The Fed has begun easing the easing, and now, we wait with bated breath for what could be a tsunami of financial ruin. Assuming that the current "recovery" is only the short-term result of massive stimulus spending (an "interest-rate recovery" as Gerald Celente puts it), the Fed will soon be forced to pause the tapering before reversing course, increasing stimulus even more dramatically. That reversal will leave the markets quaking. Continuing to taper will dissipate the mirage of a recovery.

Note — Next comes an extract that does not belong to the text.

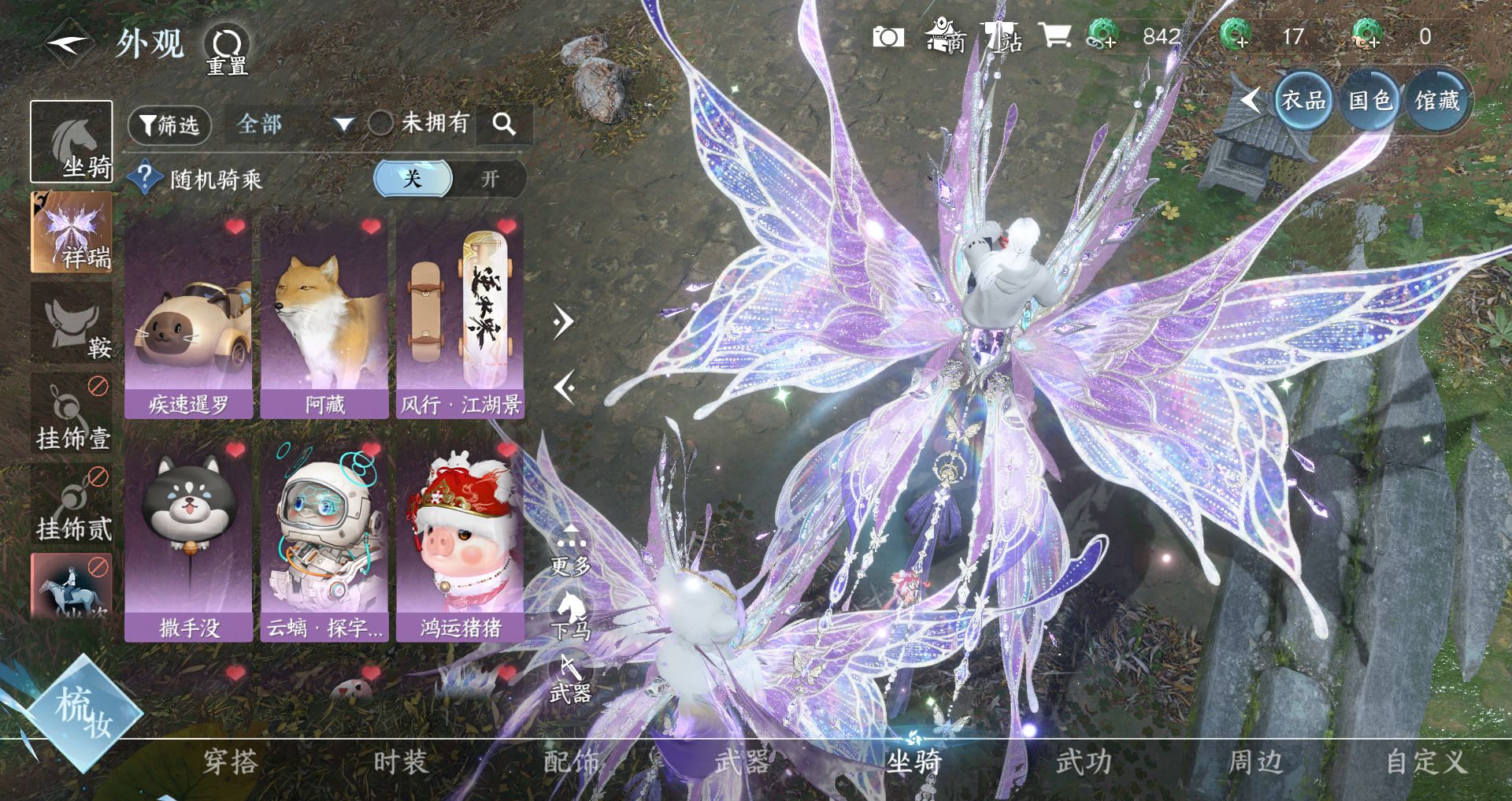Select the 撒手没 husky mount
The height and width of the screenshot is (801, 1512).
pyautogui.click(x=189, y=540)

But, it's not like other countries are free from their own economic problems. Central banks the world over have employed usury to subjugate their populations, and governments are printing money left and right. When debt that is mathematically impossible to repay goes exponential, countries can choose to default on their obligations or inflate their currency. Since inflation can keep the ponzi scheme going, is harder to detect, and can be explained away by the experts, it is undoubtedly where we're headed. As debt climbs steeply, so too inflation to pay it off. That dollar just won't buy what it used to, and people might need to retire later than planned. Not to mention, high taxes and huge income gaps is the stuff of revolutions. Do you believe "target practice" is the reason Homeland Security bought a billion bullets?

When currencies are being debased in a race to the bottom, who is going to come out on top? The weaker currencies will go from a backing of confidence to a backing of paper. Assuming a massive blow to the confidence in fiat currencies, currencies backed partially by gold may even return to prominence. Regardless, when currencies and trade are at war, holding gold is an excellent hedge. Last year, Germany tried to repatriate a small fraction of its gold holdings from US soil. The US wants seven years to ship it. Why? The vaults are empty. People understand this, and now the value of gold incorporates speed of delivery.

Fort Knox Why can't we see the gold in Fort Knox? Because it's invisible!

Dr. Paul Craig Roberts, former assistant to the Secretary of the Treasurey under Reagan, exposed the Fed's rigging of the gold market. Paper claims to gold (that vastly outnumber the amount of available physical gold) are used to drive down the price of physical gold by selling the paper claims short on a massive scale- a form of naked short-selling. A strong gold price reflects a weakening dollar and threatens the dollar's status as the world's reserve currency. Asia's demand for physical gold will eventually implode this manipulation.

The Fed is testing the limits of this economy. Creating so much wealth without creating value is a recipe for financial Armageddon. If 2008 is any indication, they could again be caught off guard. The petrodollar and the dollar's status as reserve currency have really been the Fed's saving grace. Once countries start dumping their dollar holdings (China), start accepting other currencies for oil (Russia), or start trading in other currencies (BRICS) or directly in gold (Iran), the dollar will be under even more pressure. The Fed's tapering or gold manipulation will also force a correction in the not too distant future. Now is the calm before the storm.